En définitif, si les facteurs à l’origine du changement climatique sont multiples, il est clair qu’au-delà des facteurs naturels, l’activité humaine est considérée comme l’une des principales responsables. Ainsi, la Convention-Cadre des Nations Unies sur les changements climatiques (CCNUCC, 1992) stipule que ces derniers « désignent des changements qui sont attribués directement ou indirectement à une activité humaine altérant la composition de l’atmosphère mondiale et qui viennent s’ajouter à la variabilité naturelle du climat observée au cours de périodes comparables ». Il faut cependant souligner que le Groupe d’experts Intergouvernemental sur l’Evolution du Climat (GIEC, 2007) retient, à juste titre, dans son 4ème rapport une définition plus large et non exclusivement centrée sur le rôle de l’activité humaine. Le changement climatique « s’entend d’une variation de l’état du climat que l’on peut déceler (par exemple au moyen de tests statistiques) par des modifications de la moyenne et/ou de la variabilité de ses propriétés et qui persiste pendant une longue période, généralement pendant des décennies ou plus. Il se rapporte à tout changement du climat dans le temps, qu’il soit dû à la variabilité naturelle ou à l’activité humaine ». Cela ne signifie pas que le rôle des facteurs humains soit sous-estimé, ils sont simplement replacés dans le système général d’interactions qui sous-tend les changements climatiques.

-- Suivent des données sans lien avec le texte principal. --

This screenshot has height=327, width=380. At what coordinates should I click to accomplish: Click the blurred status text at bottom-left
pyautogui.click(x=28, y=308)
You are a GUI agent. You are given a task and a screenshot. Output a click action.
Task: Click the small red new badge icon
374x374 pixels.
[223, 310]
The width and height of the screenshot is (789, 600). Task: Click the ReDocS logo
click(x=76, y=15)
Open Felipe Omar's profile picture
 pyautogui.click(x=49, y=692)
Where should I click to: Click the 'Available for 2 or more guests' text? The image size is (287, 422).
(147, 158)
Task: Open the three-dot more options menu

55 Figure 1.2.1 : Représentation schématique des facteurs humains sur l’évolution du climat, des effets sur le

changement climatique et des réponses apportées, ainsi que de leurs corrélations

Source : GIEC (2007), Changements climatiques, Rapport de Synthèse.

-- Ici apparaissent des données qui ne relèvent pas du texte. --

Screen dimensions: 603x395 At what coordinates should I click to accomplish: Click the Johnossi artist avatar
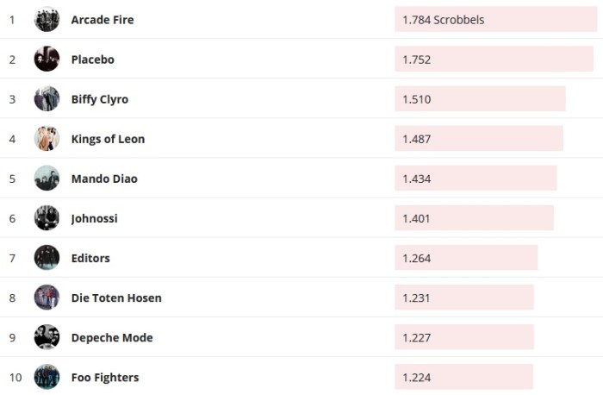pyautogui.click(x=47, y=218)
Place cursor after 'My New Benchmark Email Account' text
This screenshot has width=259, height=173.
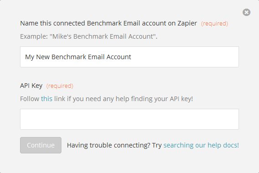point(132,57)
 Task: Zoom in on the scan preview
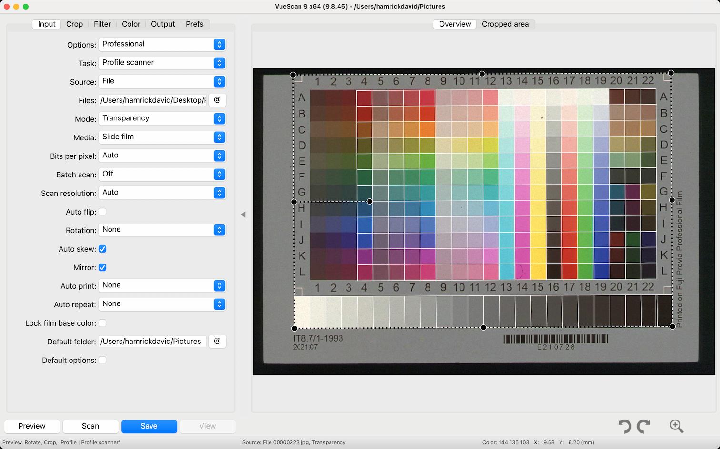[x=676, y=426]
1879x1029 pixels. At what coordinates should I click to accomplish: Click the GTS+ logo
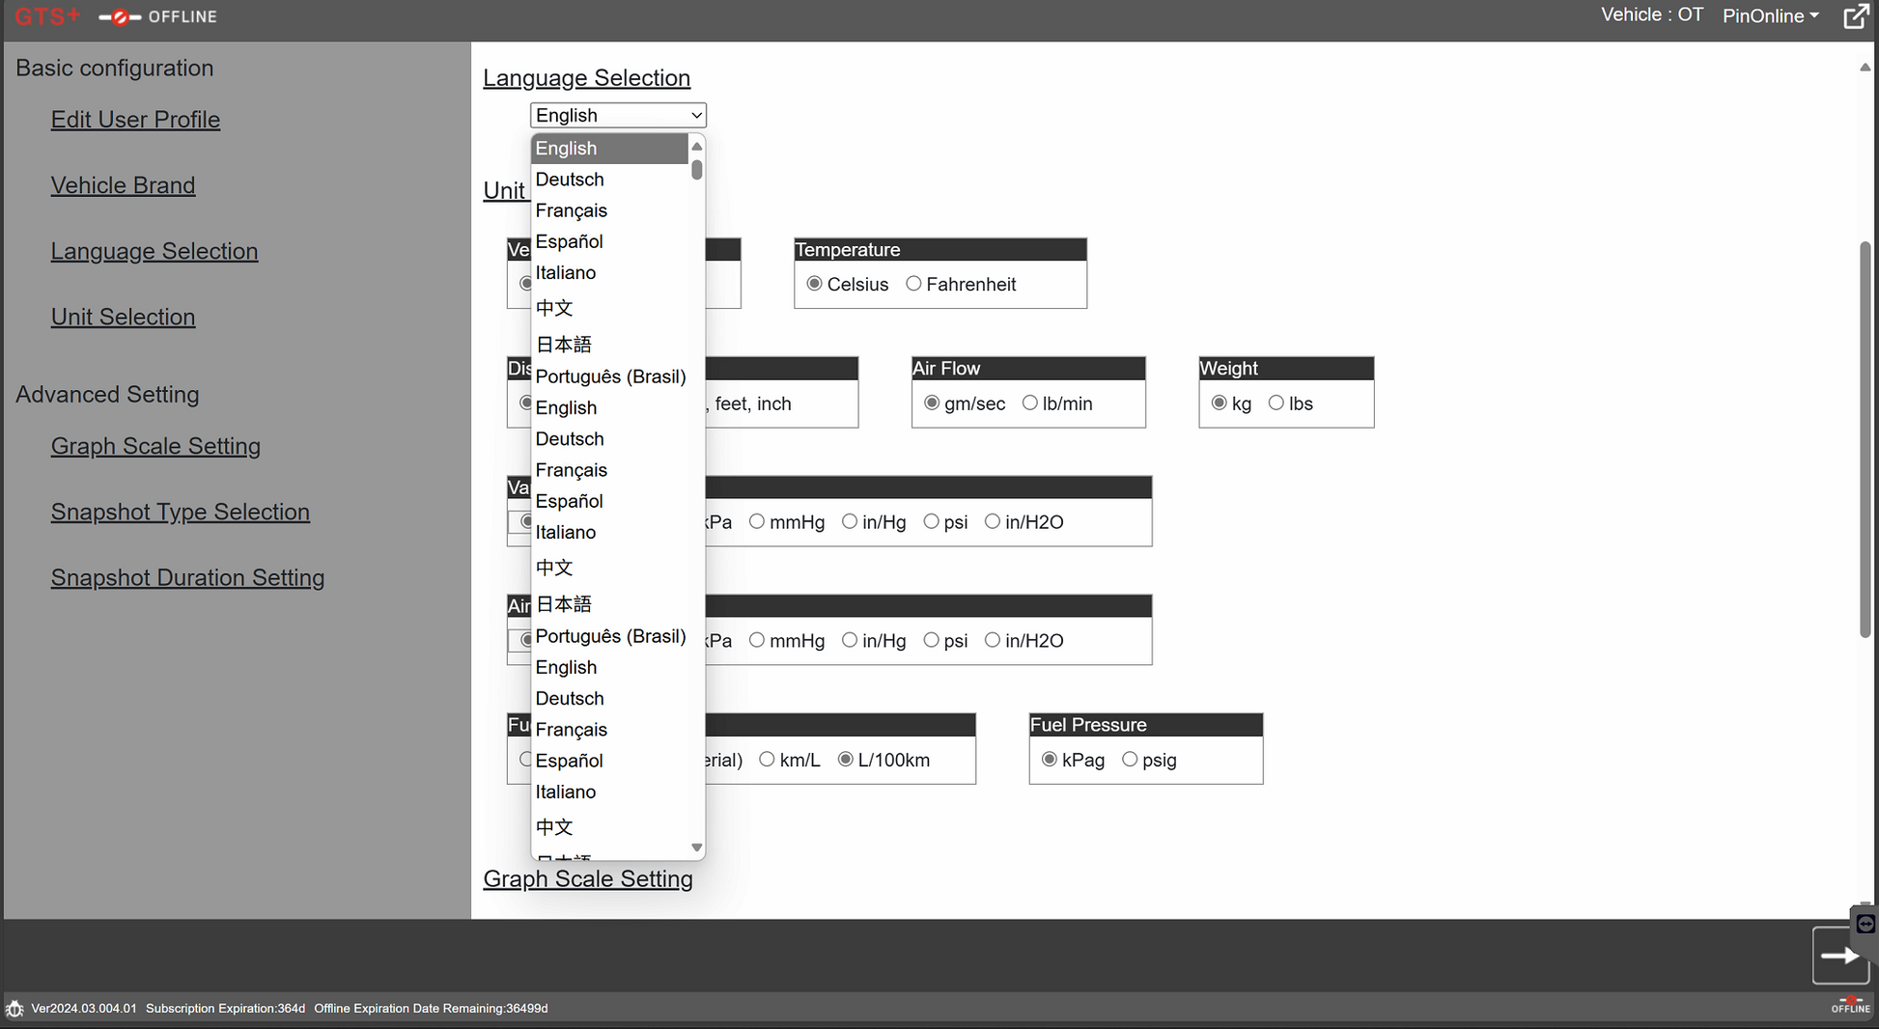[46, 16]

Enfin, si les activités humaines et les variabilités naturelles rentrent effectivement en jeu dans le système d’interactions, le schéma précédent met en relief une autre dimension tout aussi importante à savoir les réponses apportées par la société humaine ainsi que sa capacité à s’adapter. Ces réponses auront donc des incidences sur le climat en lui-même mais également sur le système d’organisation des activités humaines qui, à son tour, peut affecter le climat. On comprendra néanmoins que la difficulté est de pouvoir estimer de façon fiable, l’impact des réponses apportées, générant ainsi une source supplémentaire d’incertitude (Figure 1.2.1).